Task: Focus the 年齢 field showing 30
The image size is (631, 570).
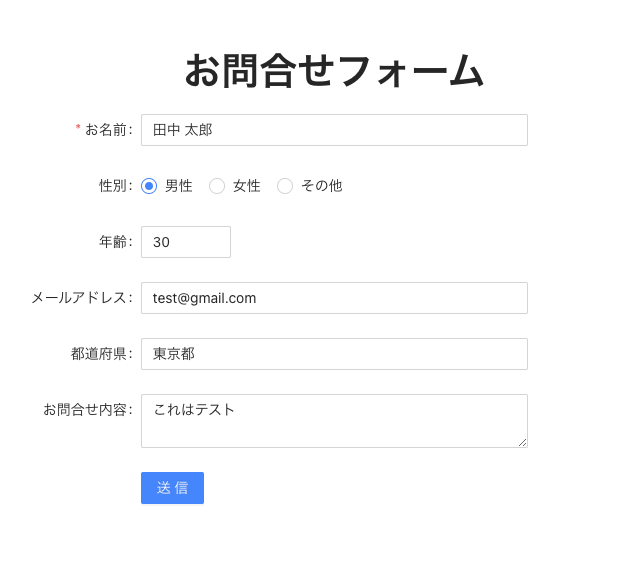Action: pyautogui.click(x=186, y=242)
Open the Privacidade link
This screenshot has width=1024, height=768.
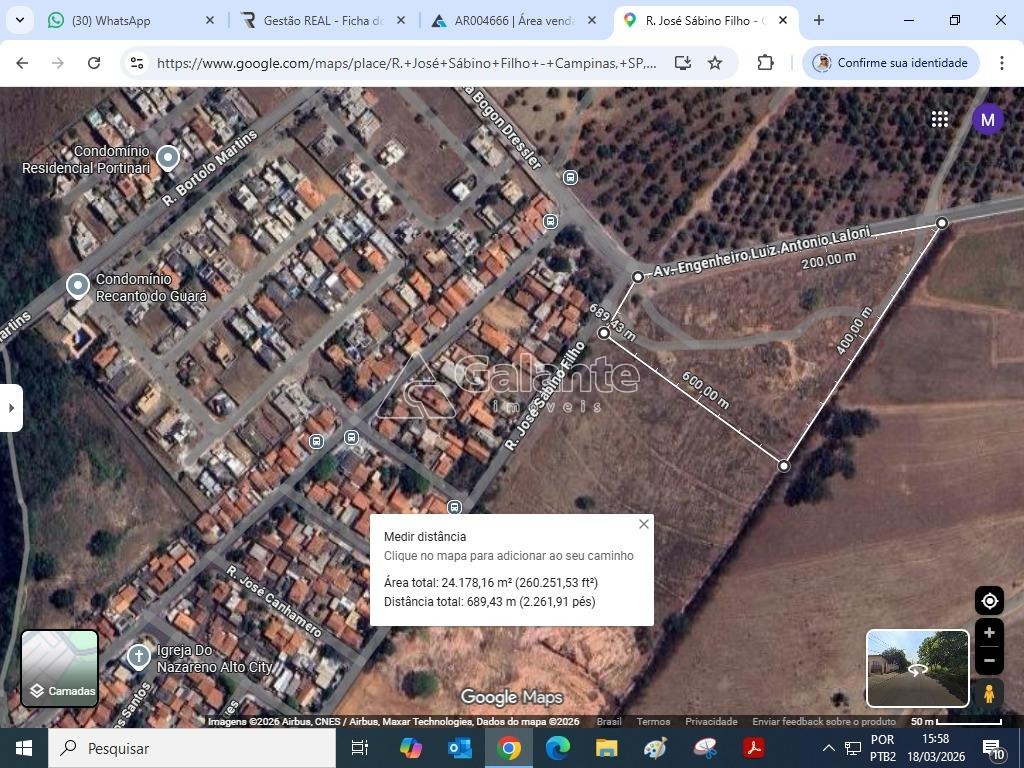[711, 721]
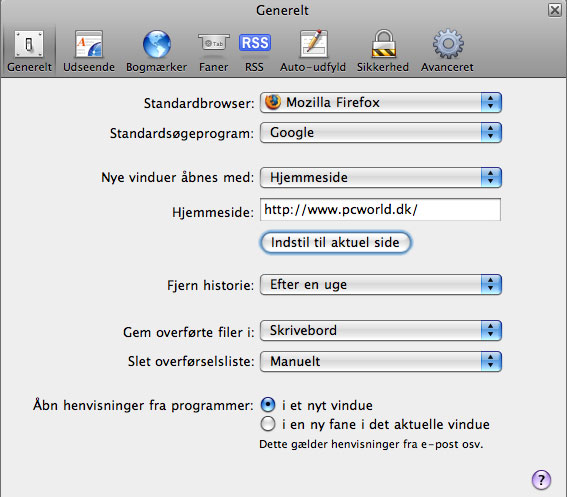Open the Auto-udfyld pencil icon

point(313,44)
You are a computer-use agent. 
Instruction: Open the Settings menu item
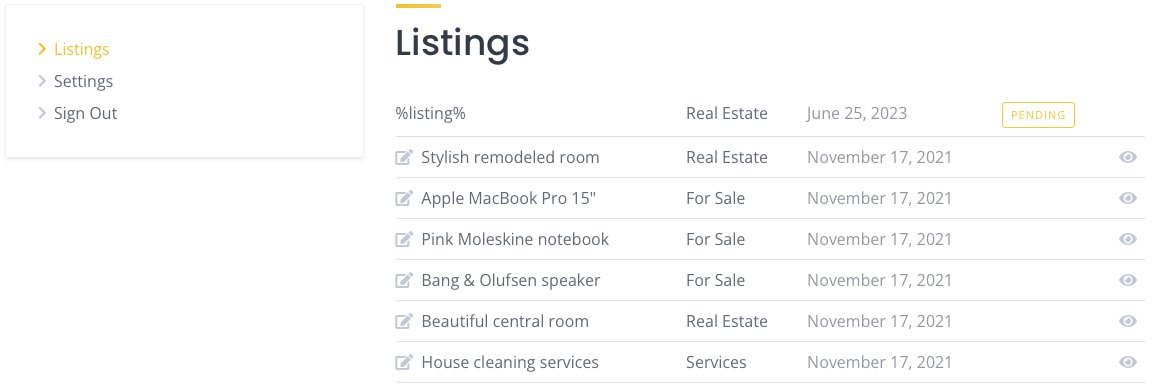point(83,81)
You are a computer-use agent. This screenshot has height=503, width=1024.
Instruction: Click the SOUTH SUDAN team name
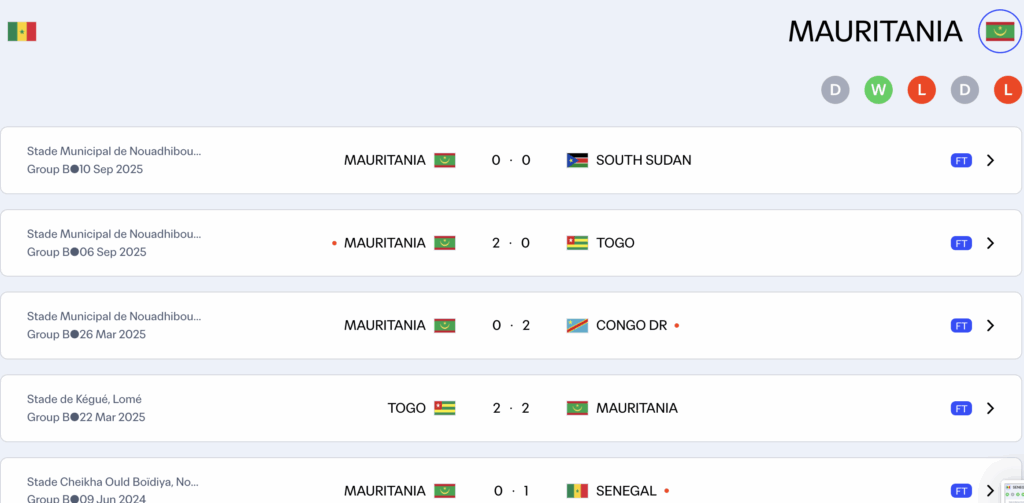pos(643,160)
++++++++
# [EXERCISE]
In the entries above, find every line holding the word "computer" and copy it out.

# [WORKED SOLUTION]
You are a computer-use agent. 
You are a computer-use agent. This screenshot has height=503, width=1024.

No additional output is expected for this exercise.